P.S. Welcome to the Sunshine State Lebron!!!!

Go Tribe in Cleveland

Oh please people! As a Clevelander I admit to being disappointed in Lebron's decision to leave. I think he blew his chance to show his loyalty and really be a force for good in North-east Ohio and do more than just play basketball. But, he is a 25 year old man who's mother told him to do what was right for HIM. So that means give no consideration to the community that built you up to be "king." We helped create this egotistic, self centered person and all cities that pay professinal athletes huge sums of money to play a sport keep up that tradition as well.
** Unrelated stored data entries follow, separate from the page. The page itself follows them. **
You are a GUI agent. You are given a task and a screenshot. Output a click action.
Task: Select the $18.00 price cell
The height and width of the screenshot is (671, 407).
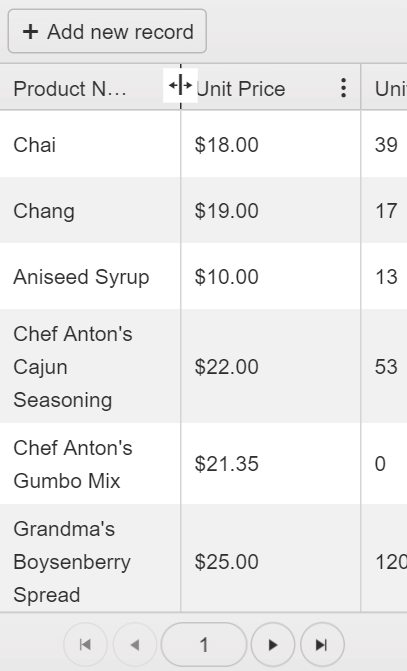click(270, 144)
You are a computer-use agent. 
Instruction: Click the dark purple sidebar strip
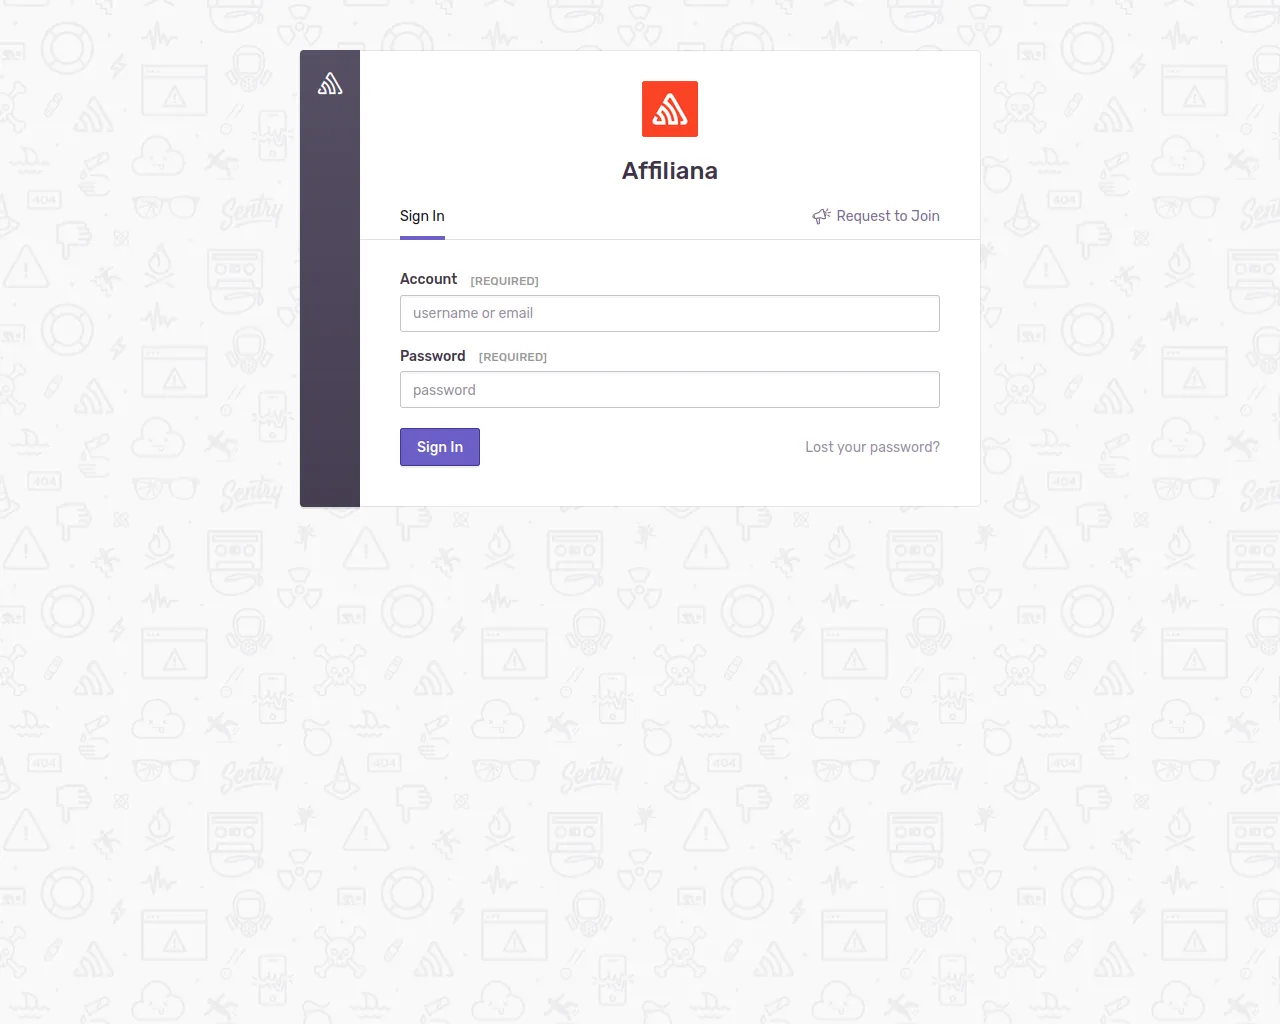[330, 300]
LeBron handled the whole process poorly, hey he's 25 and has had, for years, people telling him he's "the man" that could do no wrong. I imagine Gilbert isn't an angel walking around with a halo either. All in all, it boils down to money and looking out for number 1. Isn't that what our society is all about??

Pat Wood

While I think that Gilbert is a bit crazy, I do have to admit that you're quite right when it comes to being a leader and showing your "employees" that this is a minor set back and will not be effecting the organization as a whole in a negative way. Now it'll be interesting to see if he can back up this talk next season. Also I think a lot of the craziness that comes out in this letter is more likely him (as you mentioned) writing it when he was upset on the new news and not letting it simmer.


#HRCapitalist: What the LeBron debacle can teach Leaders and HR

Eric Brinson

Although my response is untimely, here is a link to a BusinessWeek article that preceded his Miami announcement (http://www.businessweek.com/print/magazine/content/10_26/b4184007405963.htm). The article discusses the challenges of managing a superstar employee. Favorite line...."Gilbert may own the Cavaliers, but James owns Gilbert."